Diet supplements pulled from shelves

By Wallace McBride, Fort Jackson Leader

crazeFORT JACKSON, S.C. — Military installations have pulled the dietary supplement Craze from store shelves, prompted by a new study claiming the product contains a derivative of methamphetamine.

Craze is the second dietary supplement to be pulled from the shelves of military bases in October. Earlier this month, the Marine Corps pulled the dietary supplements OxyElite Pro from stores following concerns that it might have played a role in cases of acute hepatitis and liver failure in Hawaii.

“We received guidance on this a few weeks back,” said Don Sydlik, general manager of the Fort Jackson Exchange. “The Exchange and GNC have not carried any form of OxyELITE containing DMAA in its main stores since December, 2011.”

OxyElite Pro is sold in both powder and pill form and is marketed as a way to reduce body fat.

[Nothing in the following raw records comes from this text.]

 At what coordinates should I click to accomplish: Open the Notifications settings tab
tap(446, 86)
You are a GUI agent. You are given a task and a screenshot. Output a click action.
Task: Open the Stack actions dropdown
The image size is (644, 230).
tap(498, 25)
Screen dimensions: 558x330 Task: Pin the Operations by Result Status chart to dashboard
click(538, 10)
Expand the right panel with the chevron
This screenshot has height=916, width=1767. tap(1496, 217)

OxyElite Pro was later reintroduced without the controversial DMAA ingredient since the 2011 ban.

“(OxyELITE) was removed from all military GNC locations on Army and Air Force installations as of Oct. 9,” said Scott Nahrwold, Fort Jackson deputy garrison commander.

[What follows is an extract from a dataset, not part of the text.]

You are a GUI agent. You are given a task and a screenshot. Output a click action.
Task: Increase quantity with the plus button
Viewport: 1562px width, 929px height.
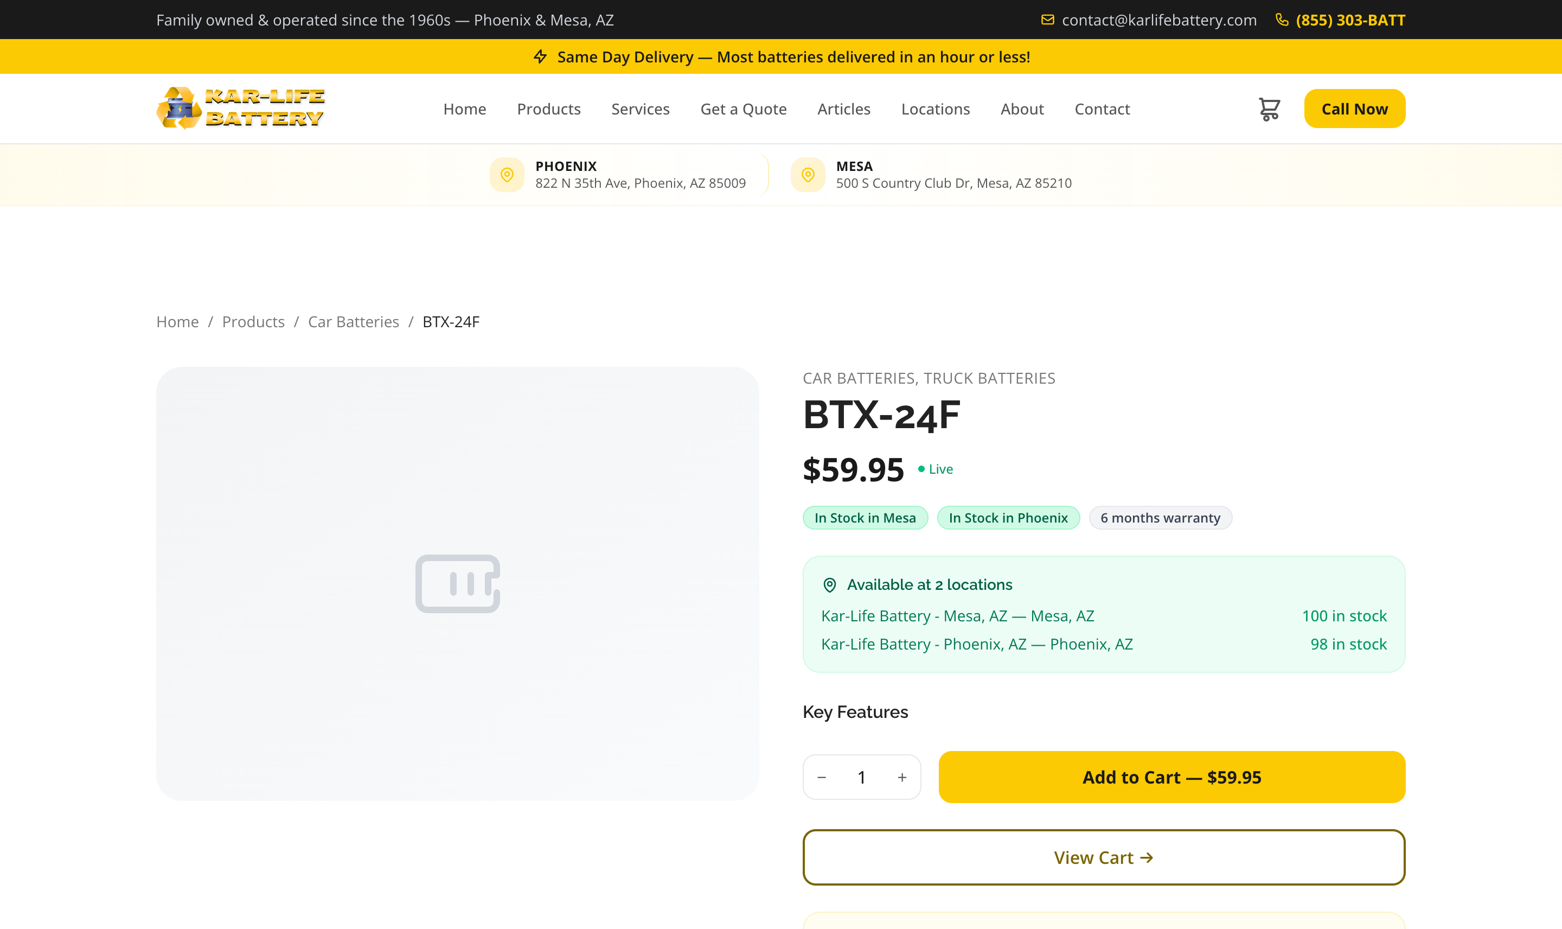point(901,778)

“The reformulated OxyELITE was never carried in Exchange retail stores and was removed from all military GNC locations on Army and Air Force installations as of Oct. 9,” Sydlik said. “The Exchange has never carried Craze in its main stores, and its GNC concession locations removed Craze from its shelves on Oct. 17. I have personally checked our shelves and we are clean of both products.”

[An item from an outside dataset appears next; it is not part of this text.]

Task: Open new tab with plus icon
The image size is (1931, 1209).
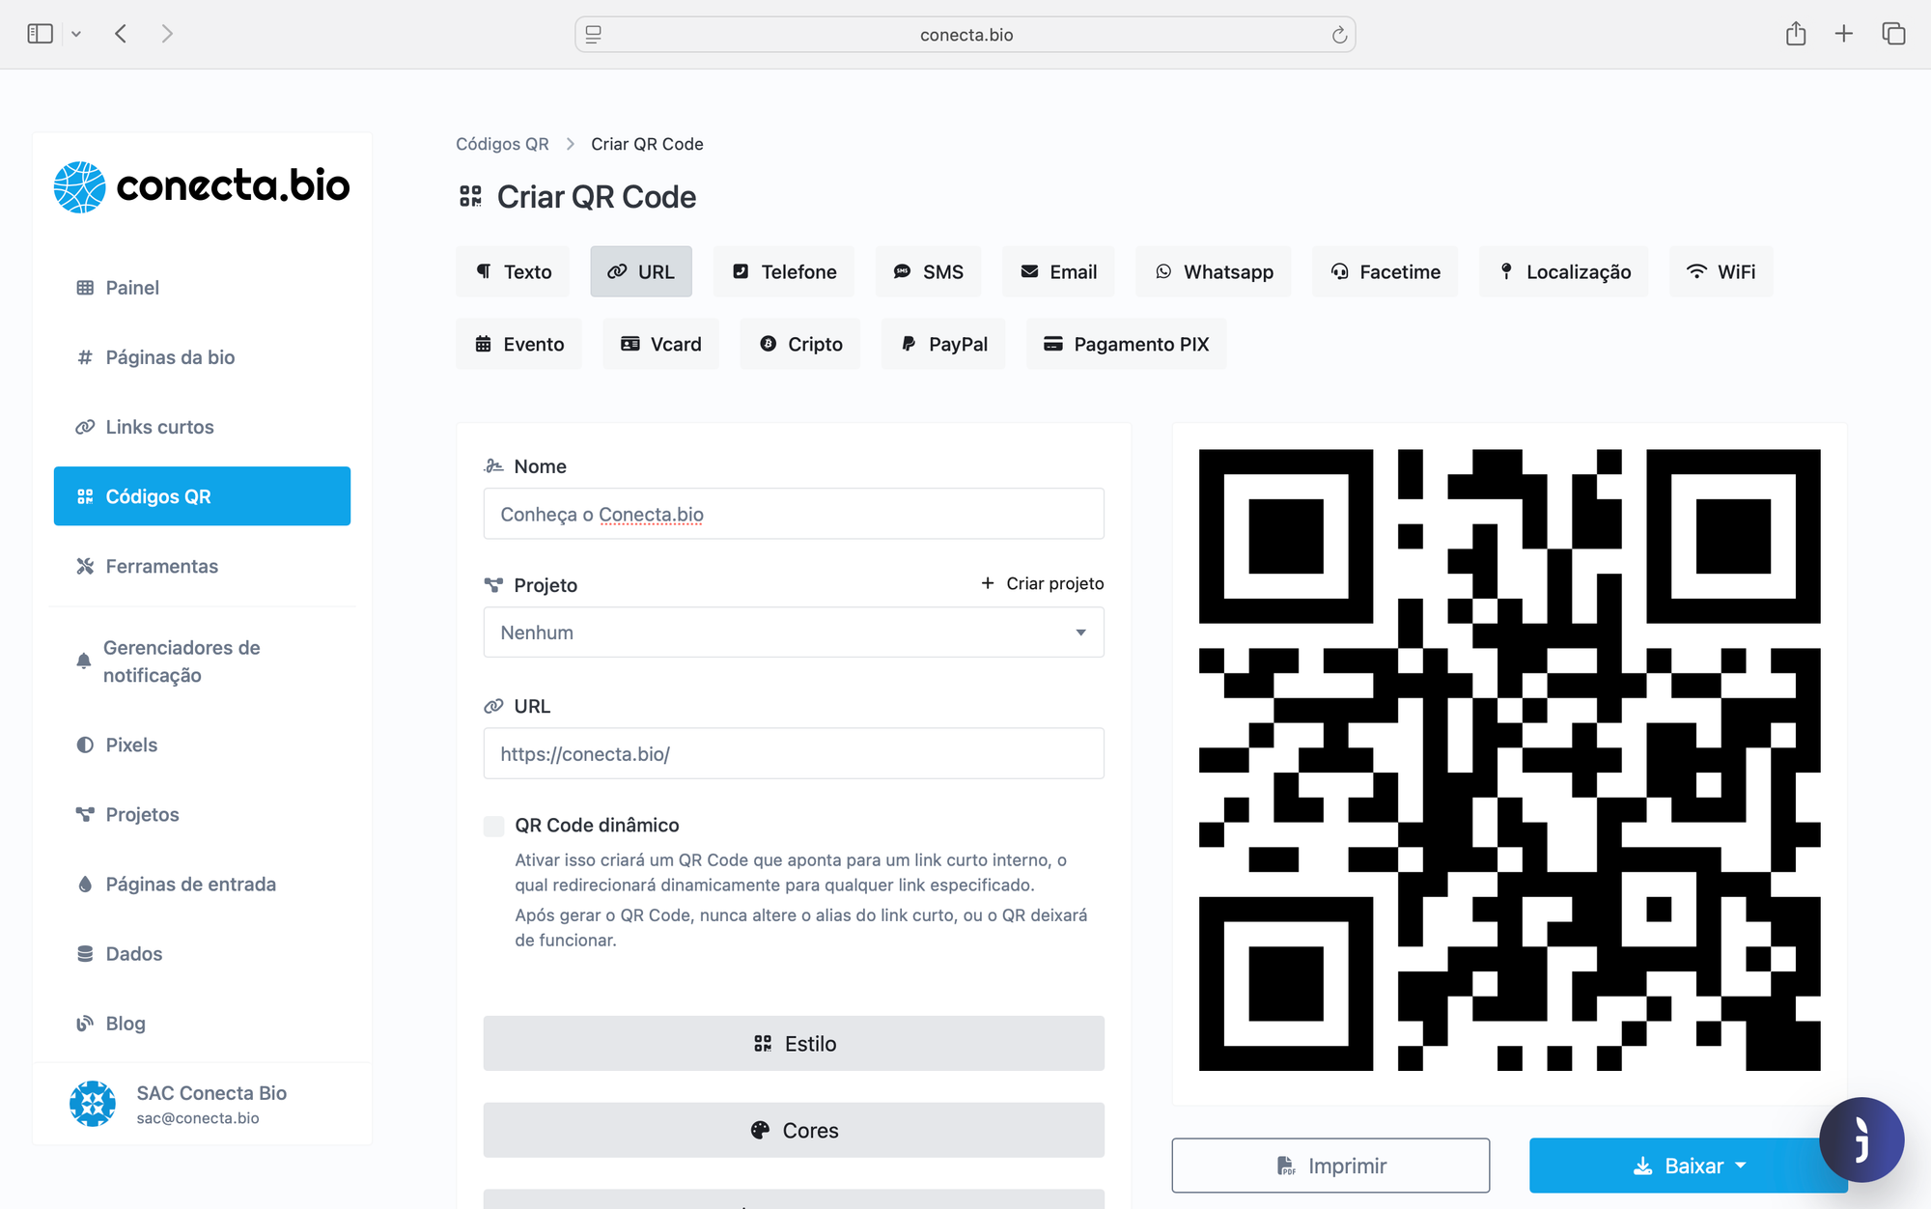Action: click(x=1843, y=34)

Some supplements can be dangerous and limit the combat effectiveness of Soldiers, predisposing them to heat or other injuries, said Col. Mark Higdon, Moncrief Army Community Hospital commander.

“All Soldiers should investigate dietary or other supplements before taking them,” Higdon said. “The recent news concerning banned substances being discovered in a commercially produced dietary supplement further highlights the fact that the Federal Drug Administration does not regulate or certify supplements.”

Health care providers should be consulted before using any supplements, he said.